From the first line to the last, reproduce the data exactly.
Start of Information provided
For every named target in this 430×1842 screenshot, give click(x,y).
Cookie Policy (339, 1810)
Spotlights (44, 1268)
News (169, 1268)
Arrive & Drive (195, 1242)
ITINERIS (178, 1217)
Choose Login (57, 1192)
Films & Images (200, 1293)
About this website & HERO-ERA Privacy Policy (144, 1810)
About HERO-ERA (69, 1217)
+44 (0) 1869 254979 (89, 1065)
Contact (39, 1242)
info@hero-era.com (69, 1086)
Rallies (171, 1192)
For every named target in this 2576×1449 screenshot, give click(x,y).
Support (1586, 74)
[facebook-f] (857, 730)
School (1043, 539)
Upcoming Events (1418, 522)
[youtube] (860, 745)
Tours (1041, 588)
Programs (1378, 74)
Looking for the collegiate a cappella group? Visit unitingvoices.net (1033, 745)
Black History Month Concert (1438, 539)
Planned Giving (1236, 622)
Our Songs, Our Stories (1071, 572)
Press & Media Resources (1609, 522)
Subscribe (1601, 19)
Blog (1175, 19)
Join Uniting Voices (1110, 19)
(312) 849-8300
End of Information provided
Answer box:
For every named target in this 430×1842 screenshot, give click(x,y).
Cookie Policy (339, 1810)
Spotlights (44, 1268)
News (169, 1268)
Arrive & Drive (195, 1242)
ITINERIS (178, 1217)
Choose Login (57, 1192)
Films & Images (200, 1293)
About this website & HERO-ERA Privacy Policy (144, 1810)
About HERO-ERA (69, 1217)
+44 (0) 1869 254979 (89, 1065)
Contact (39, 1242)
info@hero-era.com (69, 1086)
Rallies (171, 1192)
For every named target in this 2576×1449 screenshot, give click(x,y).
Support (1586, 74)
[facebook-f] (857, 730)
School (1043, 539)
Upcoming Events (1418, 522)
[youtube] (860, 745)
Tours (1041, 588)
Programs (1378, 74)
Looking for the collegiate a cappella group? Visit unitingvoices.net (1033, 745)
Black History Month Concert (1438, 539)
Planned Giving (1236, 622)
Our Songs, Our Stories (1071, 572)
Press & Media Resources (1609, 522)
Subscribe (1601, 19)
Blog (1175, 19)
Join Uniting Voices (1110, 19)
(312) 849-8300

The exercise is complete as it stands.